_THE EXERCISE_: Rewrite the part of the items that opens with the line containing "Click the double-right tab scroll arrow" and closes with the line containing "The width and" as a numbered list, including both of those lines and omitting blank lines. Leave the pictures out of your answer.

_Items listed in a dataset_:

* Start *

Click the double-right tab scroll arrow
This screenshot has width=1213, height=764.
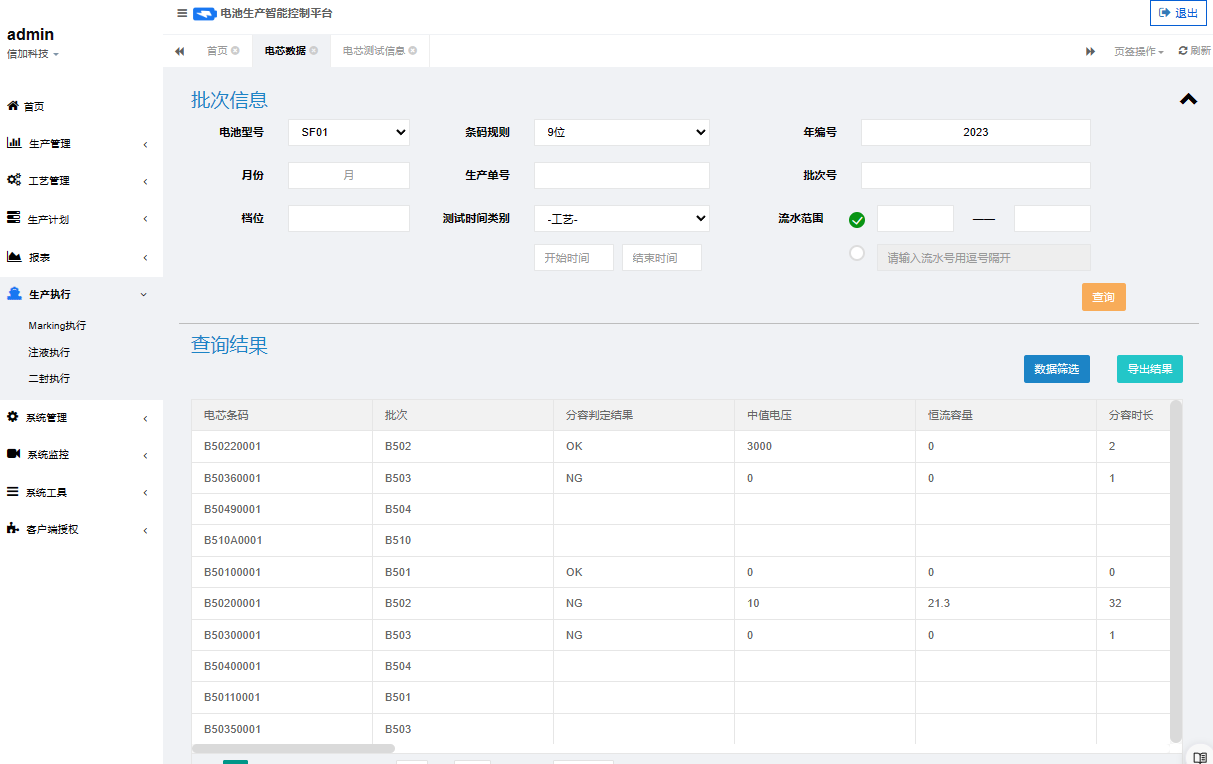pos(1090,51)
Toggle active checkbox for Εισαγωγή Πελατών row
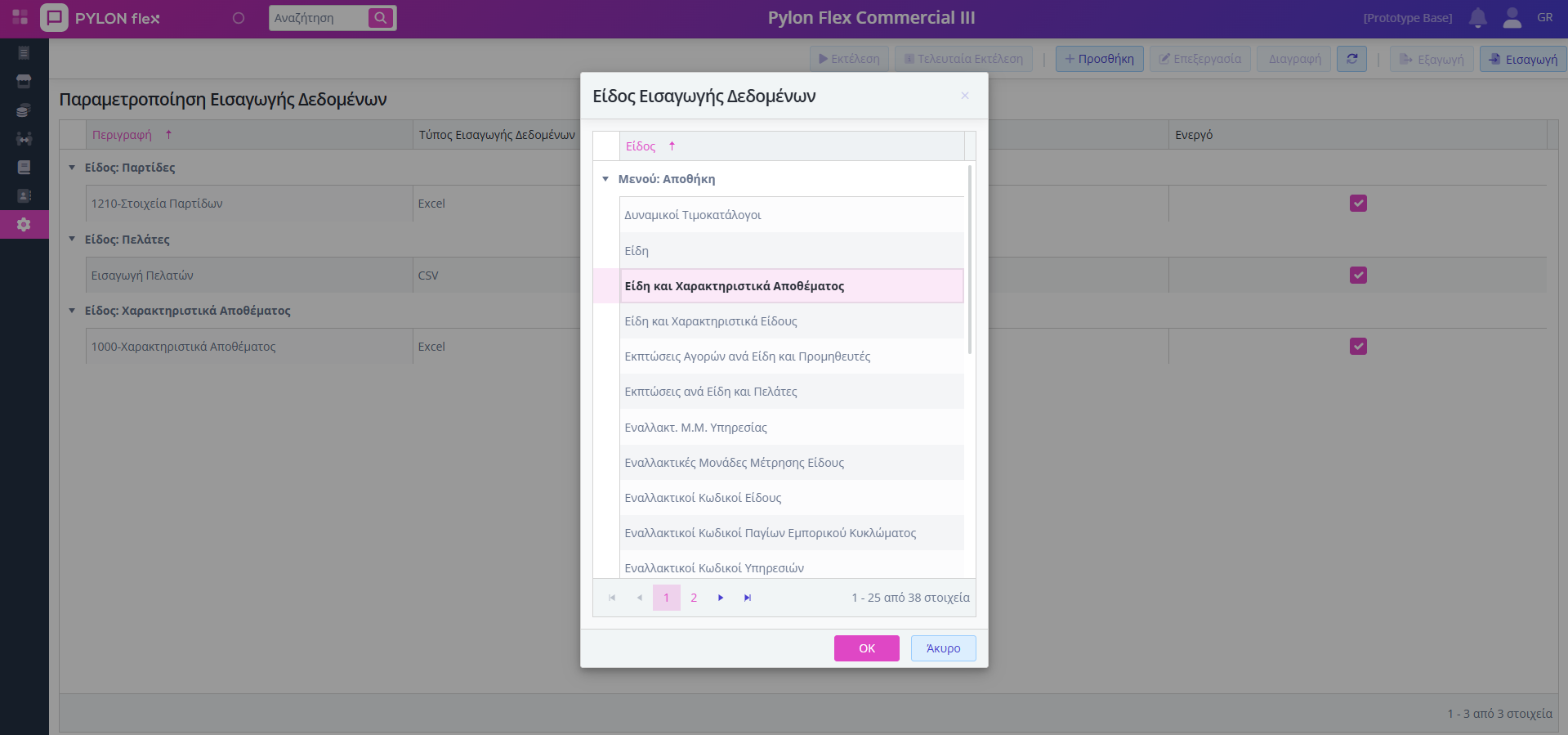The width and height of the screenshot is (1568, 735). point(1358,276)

* End *
* Start *

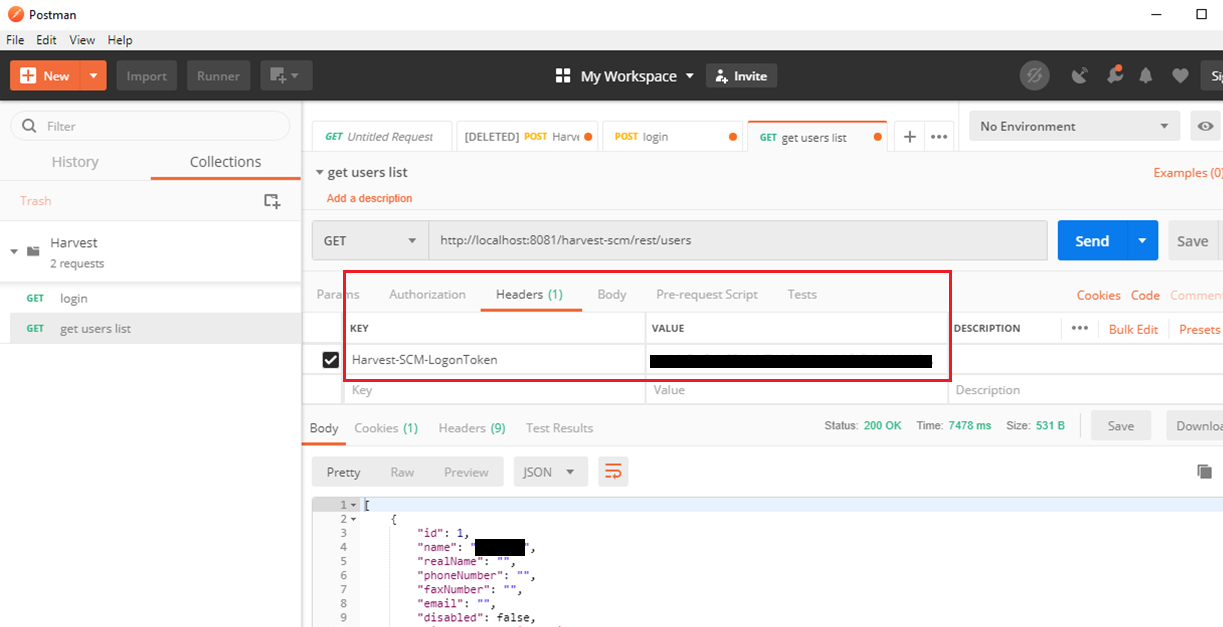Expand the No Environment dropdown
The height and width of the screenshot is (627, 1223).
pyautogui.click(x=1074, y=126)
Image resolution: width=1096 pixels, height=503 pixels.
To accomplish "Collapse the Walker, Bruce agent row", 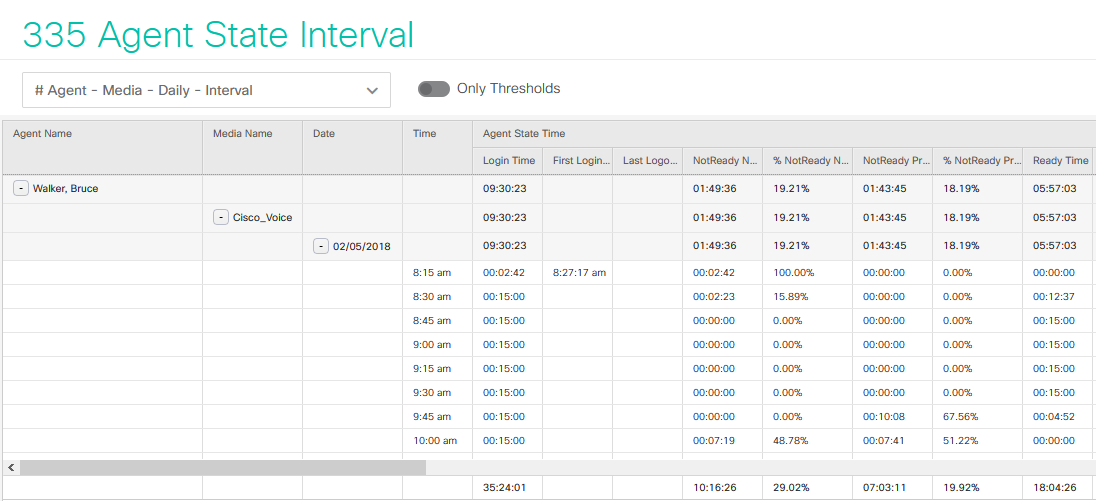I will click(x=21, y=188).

* End *

_ANSWER FOR THIS EXERCISE_:
1. Click the double-right tab scroll arrow
2. This screenshot has width=1213, height=764.
3. pos(1090,51)
4. Toggle active checkbox for Εισαγωγή Πελατών row
5. The width and height of the screenshot is (1568, 735). point(1358,276)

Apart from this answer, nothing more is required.